República Portuguesa
Lowdown: No CR7, no goals. Or is it? In the event where the worst case scenario happens, what will Paulo "he's no Jap-phile" Bento do? 'Tis high time for Os Navegadores to show what they're made of. This is a team priding itself in a midfield both aggressive and inventive. Remember how they managed to scare the shit out of their hated Iberian rivals? Yep, middle 3rd vs middle 3rd. A lot will hinge on how Bento balances defence and offence. One man anchoring the fort is too risky, two blokes doing so might not suffice in terms of doing the Portuguese press. Thankfully, João "not Mourinho" Moutinho is still kicking and not kicked. How he will be deployed shall impact how Os Navegadores will go abt navigating the Brazilian pitch.

The rest...
Fighting against time and fatigue, I'm sad to say I can go into individual specifics. Therefore...
To Ghana and US: Aggression down the flanks will be the key. In particular, America won't be handicapped that much by the weather due to where their closest neighbours are apart from Canada. Also, will Taylor Swift and Ariana Grande don their national colours should US win 2014?
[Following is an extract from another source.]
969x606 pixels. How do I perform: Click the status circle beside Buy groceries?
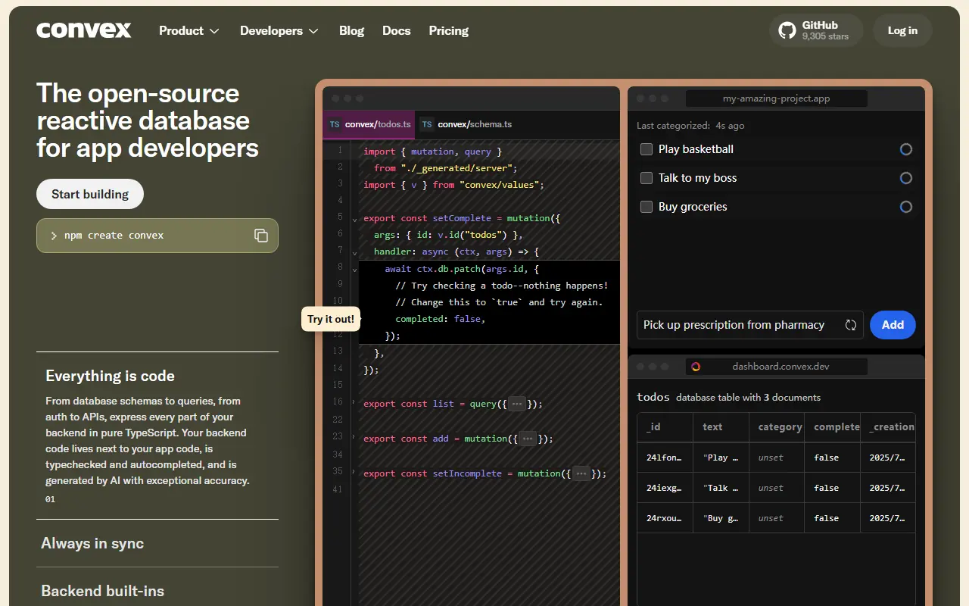[x=906, y=207]
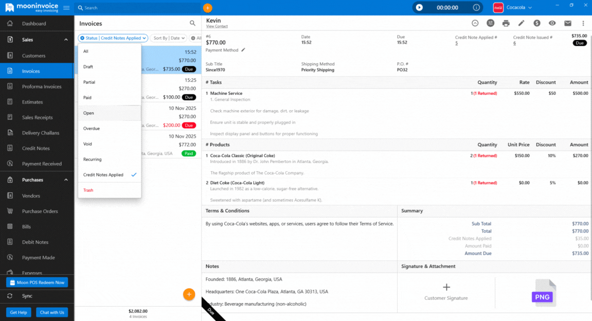Email the invoice using the envelope icon
592x321 pixels.
click(x=567, y=23)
To Belgium, Algeria and Russia: Never say die, Capello will surely regale his charges of how Maria Sharapova managed to fight back time and again to claim La Gloire d'Roland Garros. This Russian team will be tougher to beat due to better defensive qualities. My pick to top the group.
For the Belgians, aggression out wide will be the key. How to linkup effectively diagonally forward will depends on the manner of their defensive play. Central midfield dept is only there to ensure things don't cock up for the back 4+front 4. Lukaku's best chance to justify Mourinho's loss is Martinez's gain. [9]
Algerians... okay, I can only say go yolo. 0% expectations+0% stress=100% performance+100% pride.

[1]: Not to mention trauma revisiting every long suffering English bloke who happened to be at the Riverside during the 2013/14 Championship season. Ironically, Karanka speaks Spanish like an Argentine.
[2]: To set the record straight, the only mania capable of everlasting fame ain't Hulkamania. Those who enjoy playing Marvel Heroes like this no-life bloody mangkok will def know what is Deadpool-mania.
[3]: Like a certain Cheng Yu during the Eastern Han-Three Kingdoms era.
[4]: 'Tis either you're for football or against the Hand of God.
[5]: And by that, I do NOT mean social escorts unless you desire death via femme fatale+guns/knives.
[6]: Where is #TeamGryffindor when you need them? We only know Hermione Granger got graduated recently.
[7]: In short, football=universal language once every four yrs.
[8]: Ellyrian Reavers+Wild Riders of Kurnous=Elven alliance ftmfw.
[9]: Or maybe Simeone's gain+revenge? Who knows?